Allegations Against Nike

The lawsuit alleges several key points:

  1. Misrepresentation: Nike is accused of using its brand power to promote RTFKT's NFTs without disclosing that they were unregistered securities.

  2. Investor Deception: Many investors lacked the technical knowledge to understand the risks associated with their purchases, leading to significant financial losses.

  3. Market Collapse: Following the announcement of RTFKT's operational shutdown, the demand for these NFTs plummeted, rendering them nearly worthless.

The Impact of RTFKT's Closure

RTFKT's decision to cease its Web 3.0 activities has been a major blow to the NFT market, particularly for those who invested in its digital collectibles.

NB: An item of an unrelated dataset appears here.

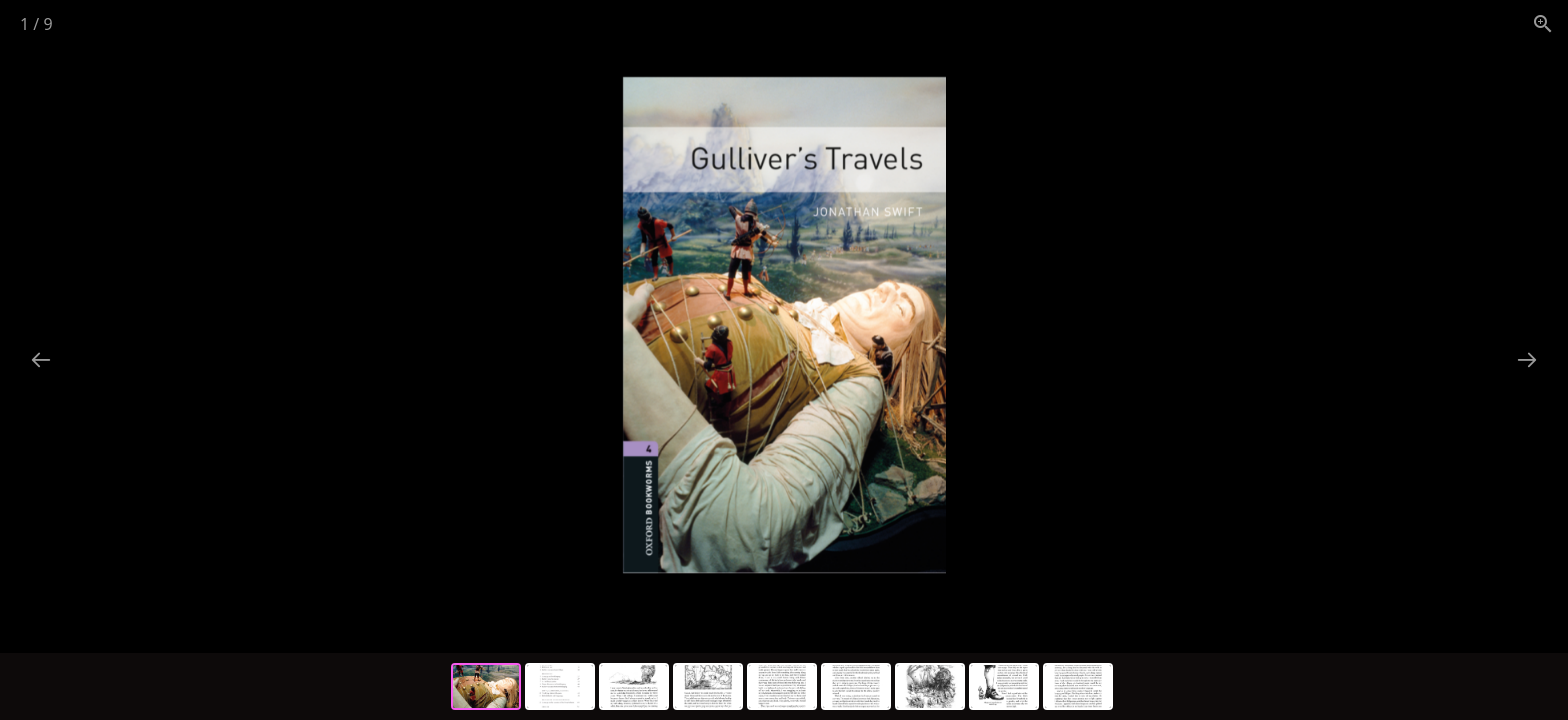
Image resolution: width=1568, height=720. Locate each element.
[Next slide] (1527, 359)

The company had initially gained traction by offering innovative digital fashion items, but the collapse of the NFT market has led to a drastic decline in interest and value.

  • Market Trends: Reports indicate that up to 95% of NFTs may now be worthless, reflecting a broader downturn in the digital asset market.

  • Regulatory Concerns: The lawsuit highlights ongoing concerns about the classification of NFTs and the potential for regulatory action against companies that fail to comply with securities laws.

Future Implications

As the lawsuit unfolds, it could set a precedent for how NFTs are treated under U.S. law. The outcome may influence future investments in digital assets and the responsibilities of companies promoting such products. Investors are closely watching the case, as it could lead to significant changes in the NFT landscape.

In conclusion, Nike's foray into the NFT market, once seen as a bold move into the future of digital commerce, is now mired in legal challenges. The outcome of this lawsuit could have far-reaching implications for both the company and the broader NFT market.

Sources

  • Bronstein, Gewirtz & Grossman LLC Announces that Nike-themed non-fungibletokens ("NFTs") Investors with Substantial Losses Have Opportunity to Lead Class Action Lawsuit, PR Newswire.

  • RTFKT NFT owners sue Nike after Web 3.0 platform closure, SportsPro.

  • Nike is facing a lawsuit from people who bought its NFTs, The Verge.